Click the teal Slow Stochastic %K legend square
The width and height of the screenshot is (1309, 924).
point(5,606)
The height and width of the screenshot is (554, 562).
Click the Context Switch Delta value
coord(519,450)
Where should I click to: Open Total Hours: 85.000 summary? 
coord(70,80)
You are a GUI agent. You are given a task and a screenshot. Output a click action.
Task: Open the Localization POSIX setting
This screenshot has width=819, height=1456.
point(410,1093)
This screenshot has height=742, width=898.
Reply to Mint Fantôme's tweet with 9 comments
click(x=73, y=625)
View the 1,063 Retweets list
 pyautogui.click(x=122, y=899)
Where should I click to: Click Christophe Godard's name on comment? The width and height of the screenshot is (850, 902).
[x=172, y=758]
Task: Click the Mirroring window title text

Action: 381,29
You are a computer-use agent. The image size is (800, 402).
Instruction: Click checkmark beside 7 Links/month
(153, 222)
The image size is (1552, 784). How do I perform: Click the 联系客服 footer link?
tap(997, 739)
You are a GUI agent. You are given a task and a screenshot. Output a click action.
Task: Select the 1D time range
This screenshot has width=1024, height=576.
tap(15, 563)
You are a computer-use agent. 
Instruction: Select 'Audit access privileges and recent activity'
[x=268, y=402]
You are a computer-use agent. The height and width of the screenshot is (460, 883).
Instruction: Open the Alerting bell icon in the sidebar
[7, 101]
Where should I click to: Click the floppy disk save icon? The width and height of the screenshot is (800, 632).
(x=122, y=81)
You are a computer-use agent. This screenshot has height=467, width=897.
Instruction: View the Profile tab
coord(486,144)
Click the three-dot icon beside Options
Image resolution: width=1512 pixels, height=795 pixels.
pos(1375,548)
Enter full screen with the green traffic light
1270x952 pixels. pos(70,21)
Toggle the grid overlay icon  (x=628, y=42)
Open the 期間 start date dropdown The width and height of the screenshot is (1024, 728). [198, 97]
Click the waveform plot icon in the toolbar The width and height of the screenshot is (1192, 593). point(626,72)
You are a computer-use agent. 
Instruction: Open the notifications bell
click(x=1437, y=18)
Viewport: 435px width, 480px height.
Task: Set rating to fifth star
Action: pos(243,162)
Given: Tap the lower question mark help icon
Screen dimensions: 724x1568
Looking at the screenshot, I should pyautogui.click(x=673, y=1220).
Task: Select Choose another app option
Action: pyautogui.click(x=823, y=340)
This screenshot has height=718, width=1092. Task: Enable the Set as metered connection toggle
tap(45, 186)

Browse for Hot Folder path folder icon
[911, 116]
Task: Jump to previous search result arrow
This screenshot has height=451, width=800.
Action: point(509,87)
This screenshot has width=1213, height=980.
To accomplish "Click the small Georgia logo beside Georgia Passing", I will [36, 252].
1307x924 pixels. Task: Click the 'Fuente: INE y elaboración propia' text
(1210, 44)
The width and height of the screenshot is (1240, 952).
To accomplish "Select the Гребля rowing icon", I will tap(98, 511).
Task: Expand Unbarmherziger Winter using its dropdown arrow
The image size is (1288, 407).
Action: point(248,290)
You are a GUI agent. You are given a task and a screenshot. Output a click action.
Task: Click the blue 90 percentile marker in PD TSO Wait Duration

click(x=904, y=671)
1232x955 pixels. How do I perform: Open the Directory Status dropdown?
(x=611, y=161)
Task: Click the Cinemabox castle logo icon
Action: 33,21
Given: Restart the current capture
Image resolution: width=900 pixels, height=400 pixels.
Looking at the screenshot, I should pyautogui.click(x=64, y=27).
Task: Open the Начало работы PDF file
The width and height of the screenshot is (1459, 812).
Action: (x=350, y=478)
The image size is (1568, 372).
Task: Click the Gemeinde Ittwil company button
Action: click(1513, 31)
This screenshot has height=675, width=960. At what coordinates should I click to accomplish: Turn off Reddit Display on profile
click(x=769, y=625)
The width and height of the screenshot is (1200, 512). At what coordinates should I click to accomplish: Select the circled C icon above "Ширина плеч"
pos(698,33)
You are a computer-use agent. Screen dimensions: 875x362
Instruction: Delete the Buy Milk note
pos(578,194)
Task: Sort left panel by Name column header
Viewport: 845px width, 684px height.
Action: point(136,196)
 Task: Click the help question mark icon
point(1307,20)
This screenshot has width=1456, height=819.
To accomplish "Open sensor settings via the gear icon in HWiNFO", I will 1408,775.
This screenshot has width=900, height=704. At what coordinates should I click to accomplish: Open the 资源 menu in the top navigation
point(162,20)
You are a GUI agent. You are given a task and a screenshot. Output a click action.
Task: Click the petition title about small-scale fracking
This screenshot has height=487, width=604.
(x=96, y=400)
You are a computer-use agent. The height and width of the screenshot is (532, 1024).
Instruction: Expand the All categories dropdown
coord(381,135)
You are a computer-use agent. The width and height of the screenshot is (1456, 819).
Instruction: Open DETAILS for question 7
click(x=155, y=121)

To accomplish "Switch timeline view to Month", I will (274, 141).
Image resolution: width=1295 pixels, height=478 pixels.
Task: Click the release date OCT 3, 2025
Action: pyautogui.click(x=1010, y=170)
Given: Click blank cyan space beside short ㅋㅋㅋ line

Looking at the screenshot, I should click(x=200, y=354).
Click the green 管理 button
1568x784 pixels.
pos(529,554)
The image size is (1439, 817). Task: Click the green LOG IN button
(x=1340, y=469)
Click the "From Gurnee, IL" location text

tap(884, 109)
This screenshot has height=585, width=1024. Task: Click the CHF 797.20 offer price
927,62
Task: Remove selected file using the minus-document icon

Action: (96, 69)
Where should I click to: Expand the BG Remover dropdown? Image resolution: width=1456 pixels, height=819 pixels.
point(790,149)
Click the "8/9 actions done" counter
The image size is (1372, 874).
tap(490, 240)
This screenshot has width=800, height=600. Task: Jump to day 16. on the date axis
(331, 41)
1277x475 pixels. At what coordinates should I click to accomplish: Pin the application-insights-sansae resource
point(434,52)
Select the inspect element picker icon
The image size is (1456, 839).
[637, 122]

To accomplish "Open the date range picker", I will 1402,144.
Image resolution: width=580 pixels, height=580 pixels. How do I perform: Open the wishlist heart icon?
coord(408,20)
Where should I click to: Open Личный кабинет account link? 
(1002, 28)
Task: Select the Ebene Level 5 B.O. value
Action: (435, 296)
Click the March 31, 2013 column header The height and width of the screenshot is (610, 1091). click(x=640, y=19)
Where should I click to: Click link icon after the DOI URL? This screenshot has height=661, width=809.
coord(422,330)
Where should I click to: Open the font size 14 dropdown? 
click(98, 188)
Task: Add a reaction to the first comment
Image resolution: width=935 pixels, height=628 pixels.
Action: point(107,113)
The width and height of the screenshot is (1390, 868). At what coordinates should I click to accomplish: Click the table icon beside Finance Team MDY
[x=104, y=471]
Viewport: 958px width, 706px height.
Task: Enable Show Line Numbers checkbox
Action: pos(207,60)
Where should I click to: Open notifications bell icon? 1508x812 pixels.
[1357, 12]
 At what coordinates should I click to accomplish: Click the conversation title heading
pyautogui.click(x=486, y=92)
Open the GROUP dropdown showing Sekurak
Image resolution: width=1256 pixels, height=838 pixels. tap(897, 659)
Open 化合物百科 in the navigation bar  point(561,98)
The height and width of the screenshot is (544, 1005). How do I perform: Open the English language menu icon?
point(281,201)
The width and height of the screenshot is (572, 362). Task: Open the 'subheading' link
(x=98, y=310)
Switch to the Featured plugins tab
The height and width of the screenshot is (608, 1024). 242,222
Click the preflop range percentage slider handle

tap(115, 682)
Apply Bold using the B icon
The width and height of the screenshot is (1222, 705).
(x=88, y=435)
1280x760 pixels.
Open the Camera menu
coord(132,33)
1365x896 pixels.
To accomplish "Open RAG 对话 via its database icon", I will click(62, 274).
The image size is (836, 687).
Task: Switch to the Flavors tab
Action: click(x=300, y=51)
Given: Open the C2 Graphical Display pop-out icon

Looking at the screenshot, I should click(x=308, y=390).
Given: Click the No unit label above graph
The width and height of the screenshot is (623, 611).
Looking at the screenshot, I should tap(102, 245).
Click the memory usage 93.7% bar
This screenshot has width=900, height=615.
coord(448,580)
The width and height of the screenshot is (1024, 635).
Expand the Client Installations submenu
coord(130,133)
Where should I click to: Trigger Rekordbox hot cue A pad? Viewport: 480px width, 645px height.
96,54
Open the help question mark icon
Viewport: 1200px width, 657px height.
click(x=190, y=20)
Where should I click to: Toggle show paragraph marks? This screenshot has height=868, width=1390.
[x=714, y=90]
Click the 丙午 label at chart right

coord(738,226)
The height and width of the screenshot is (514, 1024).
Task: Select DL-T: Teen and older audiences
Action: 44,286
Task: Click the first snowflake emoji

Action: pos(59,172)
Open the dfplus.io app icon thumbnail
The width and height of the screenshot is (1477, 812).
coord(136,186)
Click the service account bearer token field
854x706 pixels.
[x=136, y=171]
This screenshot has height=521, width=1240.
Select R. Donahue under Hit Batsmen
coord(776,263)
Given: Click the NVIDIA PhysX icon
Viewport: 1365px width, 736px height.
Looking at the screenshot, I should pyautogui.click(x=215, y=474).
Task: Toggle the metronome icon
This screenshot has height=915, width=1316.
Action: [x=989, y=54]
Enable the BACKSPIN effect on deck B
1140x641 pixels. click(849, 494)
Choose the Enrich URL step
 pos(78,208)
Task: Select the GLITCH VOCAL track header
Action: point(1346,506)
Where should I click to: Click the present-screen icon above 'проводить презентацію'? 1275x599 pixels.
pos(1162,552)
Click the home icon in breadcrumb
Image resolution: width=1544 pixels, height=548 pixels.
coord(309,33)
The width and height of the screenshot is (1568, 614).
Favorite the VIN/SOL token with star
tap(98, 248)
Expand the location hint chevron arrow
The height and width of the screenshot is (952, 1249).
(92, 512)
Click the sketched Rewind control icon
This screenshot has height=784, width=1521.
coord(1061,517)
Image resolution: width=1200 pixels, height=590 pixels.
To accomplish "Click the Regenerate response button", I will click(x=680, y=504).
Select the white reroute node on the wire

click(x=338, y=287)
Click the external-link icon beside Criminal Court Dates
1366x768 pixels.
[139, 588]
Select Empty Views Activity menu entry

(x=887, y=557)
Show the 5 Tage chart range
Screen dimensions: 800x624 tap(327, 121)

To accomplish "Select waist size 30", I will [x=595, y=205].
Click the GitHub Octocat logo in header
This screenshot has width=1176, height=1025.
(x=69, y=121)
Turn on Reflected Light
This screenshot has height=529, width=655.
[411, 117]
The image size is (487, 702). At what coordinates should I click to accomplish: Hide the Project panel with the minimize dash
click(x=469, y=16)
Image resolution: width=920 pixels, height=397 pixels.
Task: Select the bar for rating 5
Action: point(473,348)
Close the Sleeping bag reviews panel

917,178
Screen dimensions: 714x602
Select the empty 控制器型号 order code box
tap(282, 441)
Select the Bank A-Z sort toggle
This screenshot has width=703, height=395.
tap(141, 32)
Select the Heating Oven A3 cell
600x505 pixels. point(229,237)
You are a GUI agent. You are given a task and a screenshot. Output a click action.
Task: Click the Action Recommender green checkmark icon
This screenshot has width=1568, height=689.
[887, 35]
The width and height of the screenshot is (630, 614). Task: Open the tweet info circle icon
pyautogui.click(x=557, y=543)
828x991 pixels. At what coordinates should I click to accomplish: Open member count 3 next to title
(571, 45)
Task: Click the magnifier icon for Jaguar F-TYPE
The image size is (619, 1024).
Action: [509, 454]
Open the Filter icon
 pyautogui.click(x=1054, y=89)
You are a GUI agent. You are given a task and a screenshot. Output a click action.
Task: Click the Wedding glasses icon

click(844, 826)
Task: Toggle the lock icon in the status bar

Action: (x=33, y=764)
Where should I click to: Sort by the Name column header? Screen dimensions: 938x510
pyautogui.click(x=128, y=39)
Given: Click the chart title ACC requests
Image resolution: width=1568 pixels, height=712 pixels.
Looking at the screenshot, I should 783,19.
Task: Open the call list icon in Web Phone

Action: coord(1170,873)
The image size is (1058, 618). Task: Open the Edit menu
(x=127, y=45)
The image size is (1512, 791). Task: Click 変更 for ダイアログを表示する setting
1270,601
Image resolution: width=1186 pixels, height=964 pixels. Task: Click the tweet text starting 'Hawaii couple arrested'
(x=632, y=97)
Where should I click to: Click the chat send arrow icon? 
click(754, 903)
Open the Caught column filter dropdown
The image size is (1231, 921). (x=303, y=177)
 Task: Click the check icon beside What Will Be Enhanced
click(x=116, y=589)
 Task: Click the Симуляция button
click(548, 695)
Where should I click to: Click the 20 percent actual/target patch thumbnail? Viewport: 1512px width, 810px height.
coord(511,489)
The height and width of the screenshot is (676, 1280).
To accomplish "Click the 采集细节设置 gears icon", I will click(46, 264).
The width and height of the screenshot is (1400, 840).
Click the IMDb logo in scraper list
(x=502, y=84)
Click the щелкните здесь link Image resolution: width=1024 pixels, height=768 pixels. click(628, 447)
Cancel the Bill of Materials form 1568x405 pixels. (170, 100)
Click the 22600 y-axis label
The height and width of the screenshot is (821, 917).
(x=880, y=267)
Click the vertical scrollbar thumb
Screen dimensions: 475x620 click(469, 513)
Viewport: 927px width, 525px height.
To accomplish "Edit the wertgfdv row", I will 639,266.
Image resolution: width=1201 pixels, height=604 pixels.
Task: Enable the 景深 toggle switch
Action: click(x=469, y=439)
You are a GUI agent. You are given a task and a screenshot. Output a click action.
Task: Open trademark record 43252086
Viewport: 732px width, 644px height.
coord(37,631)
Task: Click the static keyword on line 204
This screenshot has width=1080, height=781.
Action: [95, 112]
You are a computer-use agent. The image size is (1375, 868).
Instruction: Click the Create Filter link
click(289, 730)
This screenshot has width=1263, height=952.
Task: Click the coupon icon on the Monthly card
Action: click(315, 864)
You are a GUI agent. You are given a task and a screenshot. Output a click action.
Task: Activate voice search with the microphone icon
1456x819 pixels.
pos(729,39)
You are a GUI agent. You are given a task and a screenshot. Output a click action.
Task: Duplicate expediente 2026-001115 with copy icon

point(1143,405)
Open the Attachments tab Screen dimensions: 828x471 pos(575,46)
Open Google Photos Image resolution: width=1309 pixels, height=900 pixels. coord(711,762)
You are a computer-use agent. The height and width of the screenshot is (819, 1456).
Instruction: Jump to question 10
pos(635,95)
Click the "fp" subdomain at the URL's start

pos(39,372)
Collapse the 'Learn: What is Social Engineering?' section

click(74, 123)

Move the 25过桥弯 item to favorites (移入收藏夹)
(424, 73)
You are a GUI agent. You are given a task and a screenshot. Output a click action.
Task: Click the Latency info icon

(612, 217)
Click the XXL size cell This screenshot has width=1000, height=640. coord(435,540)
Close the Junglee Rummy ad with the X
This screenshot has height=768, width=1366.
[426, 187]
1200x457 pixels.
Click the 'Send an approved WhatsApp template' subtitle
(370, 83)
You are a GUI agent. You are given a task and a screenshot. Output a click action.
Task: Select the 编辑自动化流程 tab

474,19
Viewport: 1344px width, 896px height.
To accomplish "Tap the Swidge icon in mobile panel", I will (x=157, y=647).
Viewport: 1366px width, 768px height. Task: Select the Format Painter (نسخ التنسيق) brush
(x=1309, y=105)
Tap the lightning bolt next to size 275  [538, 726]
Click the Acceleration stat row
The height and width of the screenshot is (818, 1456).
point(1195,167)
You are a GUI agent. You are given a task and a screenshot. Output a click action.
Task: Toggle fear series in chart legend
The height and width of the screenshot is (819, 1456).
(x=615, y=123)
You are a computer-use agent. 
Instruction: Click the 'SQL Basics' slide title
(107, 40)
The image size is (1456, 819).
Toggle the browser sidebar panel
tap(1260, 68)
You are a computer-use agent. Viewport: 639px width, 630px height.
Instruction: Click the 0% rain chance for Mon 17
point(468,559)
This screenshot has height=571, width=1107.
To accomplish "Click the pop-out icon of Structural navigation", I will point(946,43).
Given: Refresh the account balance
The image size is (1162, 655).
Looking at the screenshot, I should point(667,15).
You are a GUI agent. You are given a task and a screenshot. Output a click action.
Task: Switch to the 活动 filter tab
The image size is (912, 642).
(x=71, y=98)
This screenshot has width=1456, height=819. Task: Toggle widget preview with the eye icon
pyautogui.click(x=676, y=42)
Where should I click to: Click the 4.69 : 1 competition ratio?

=====

__TASK TO COMPLETE__
Print the rows again verbatim, beginning with the line containing "The width and height of the screenshot is (1400, 840)." and continuing through the line containing "click(74, 123)".

__WORKED SOLUTION__
The width and height of the screenshot is (1400, 840).
Click the IMDb logo in scraper list
(x=502, y=84)
Click the щелкните здесь link Image resolution: width=1024 pixels, height=768 pixels. click(628, 447)
Cancel the Bill of Materials form 1568x405 pixels. (170, 100)
Click the 22600 y-axis label
The height and width of the screenshot is (821, 917).
(x=880, y=267)
Click the vertical scrollbar thumb
Screen dimensions: 475x620 click(469, 513)
Viewport: 927px width, 525px height.
To accomplish "Edit the wertgfdv row", I will 639,266.
Image resolution: width=1201 pixels, height=604 pixels.
Task: Enable the 景深 toggle switch
Action: click(x=469, y=439)
You are a GUI agent. You are given a task and a screenshot. Output a click action.
Task: Open trademark record 43252086
Viewport: 732px width, 644px height.
coord(37,631)
Task: Click the static keyword on line 204
This screenshot has width=1080, height=781.
Action: [95, 112]
You are a computer-use agent. The image size is (1375, 868).
Instruction: Click the Create Filter link
click(289, 730)
This screenshot has width=1263, height=952.
Task: Click the coupon icon on the Monthly card
Action: click(315, 864)
You are a GUI agent. You are given a task and a screenshot. Output a click action.
Task: Activate voice search with the microphone icon
1456x819 pixels.
pos(729,39)
You are a GUI agent. You are given a task and a screenshot. Output a click action.
Task: Duplicate expediente 2026-001115 with copy icon

point(1143,405)
Open the Attachments tab Screen dimensions: 828x471 pos(575,46)
Open Google Photos Image resolution: width=1309 pixels, height=900 pixels. coord(711,762)
You are a computer-use agent. The height and width of the screenshot is (819, 1456).
Instruction: Jump to question 10
pos(635,95)
Click the "fp" subdomain at the URL's start

pos(39,372)
Collapse the 'Learn: What is Social Engineering?' section

click(74, 123)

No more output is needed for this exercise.